Hue se echó hacia delante y tocó el amuleto mientras yo decía estas palabras, y la severidad desapareció de su rostro para dar paso al remordimiento y a más confusión que me atravesó durante el contacto, de tal modo que pude oír cómo se hacía a sí misma un montón de preguntas airadas y desconcertadas.
Levantó su mano llena de barro y me tocó la mejilla; entonces, se dirigió a sus vecinos y les habló casi en tono suplicante, pero con una inflexibilidad subyacente que exigía respeto, atención, aunque aparentemente estaba implorando la compasión de la aldea.

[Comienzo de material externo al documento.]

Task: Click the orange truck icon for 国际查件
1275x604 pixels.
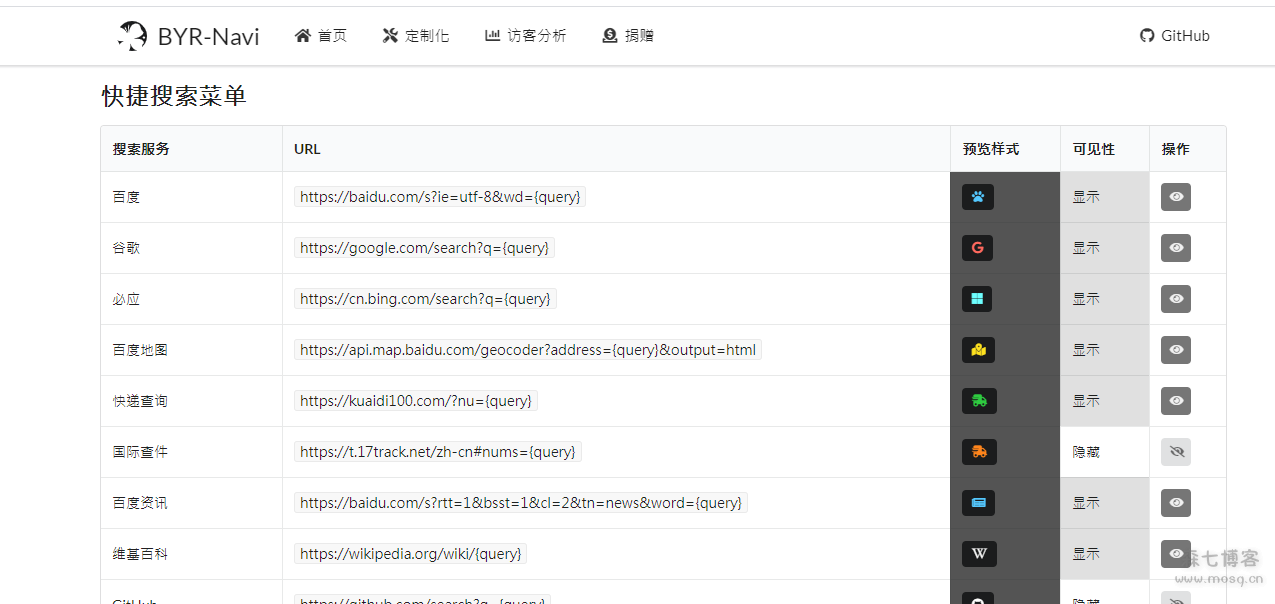Action: coord(978,451)
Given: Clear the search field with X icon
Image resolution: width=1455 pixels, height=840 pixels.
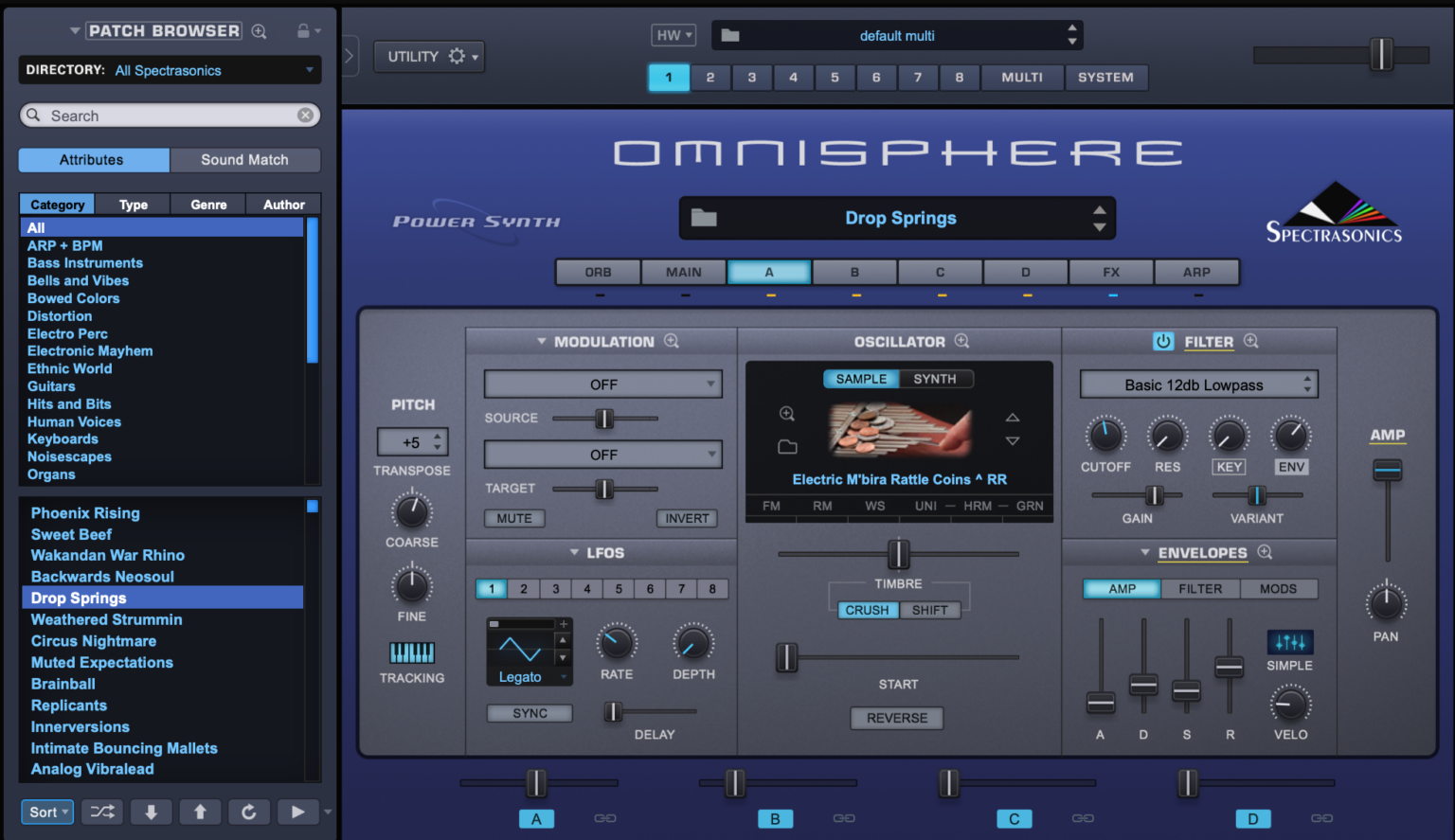Looking at the screenshot, I should click(305, 116).
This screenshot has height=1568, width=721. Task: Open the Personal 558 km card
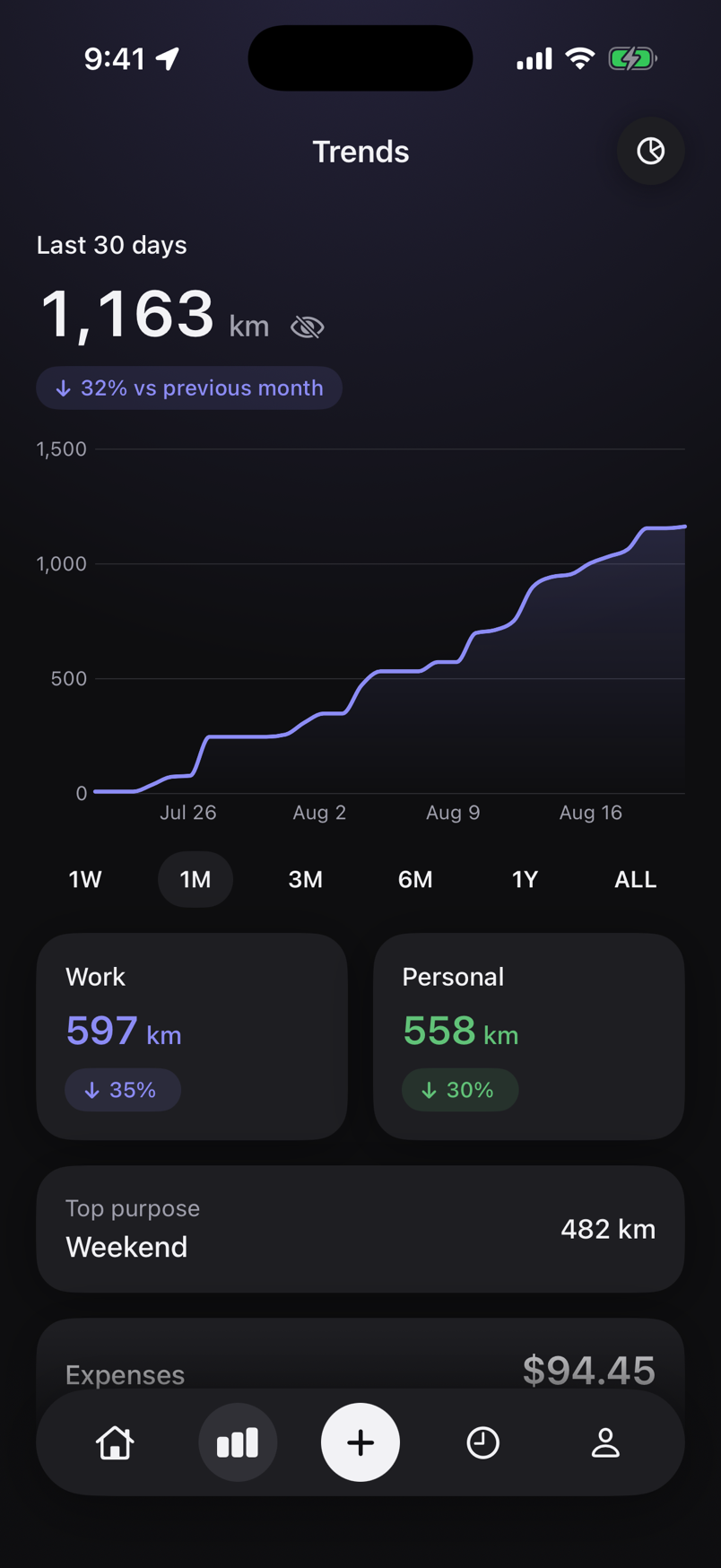point(529,1036)
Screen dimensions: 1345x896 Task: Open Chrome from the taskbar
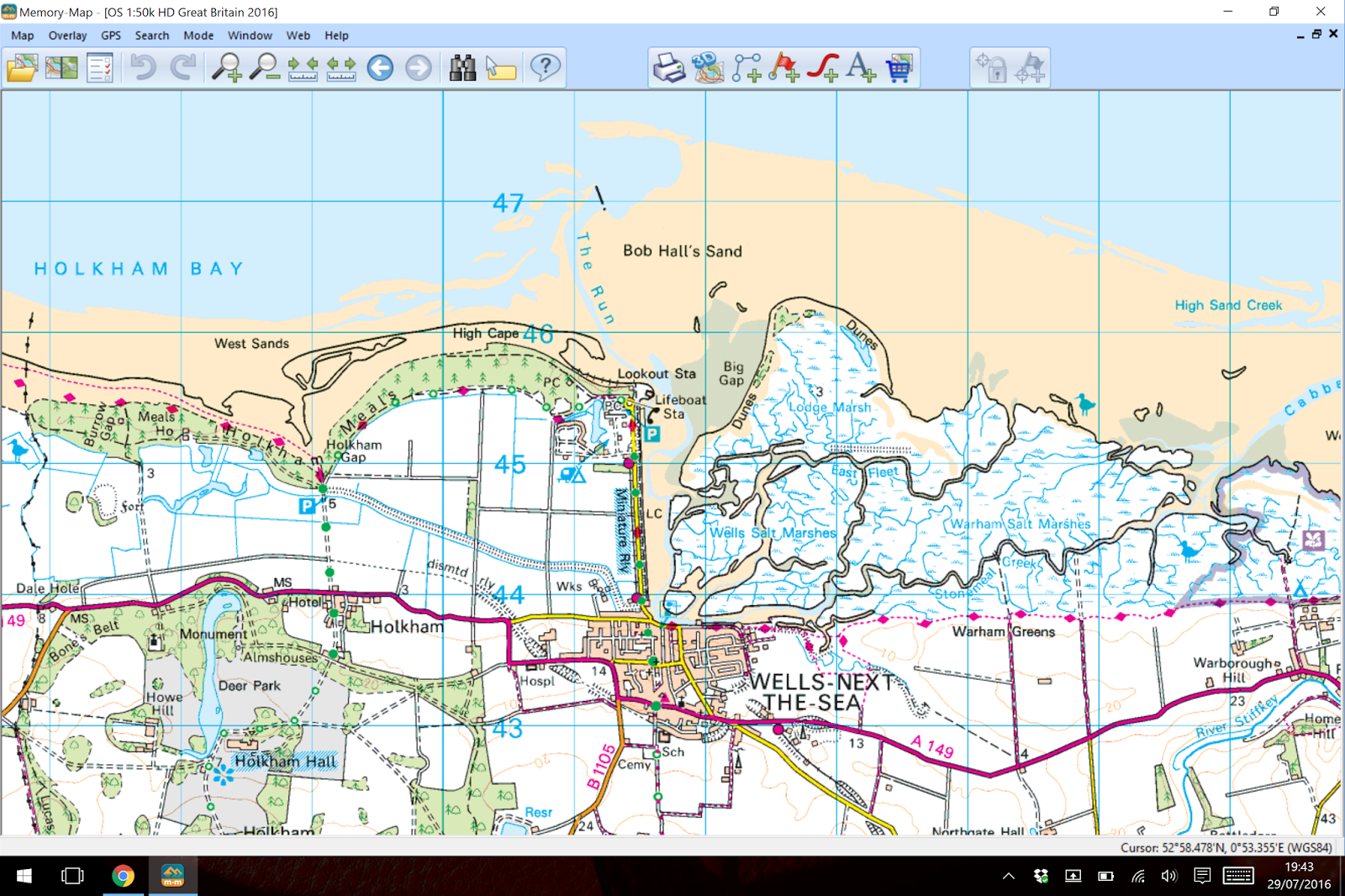tap(123, 876)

Aunque yo estaba muy agotada como para leer de forma consciente la expresión facial, el tono y el aura de la mujer en su conjunto, comencé a verlo claro y me di cuenta de lo que ella les estaba comentando a los demás. Les decía que estaban quedando en evidencia, que les estaban entregando las vidas de sus seres queridos a una extraña y que además se negaban a ayudarla a salvarlos. El agua de la lluvia formaba líneas limpias entre el barro de su rostro y su apelmazado pelo le daba el aspecto de alguien que se había ahogado y volvía transformada en una banshee para perseguirlos.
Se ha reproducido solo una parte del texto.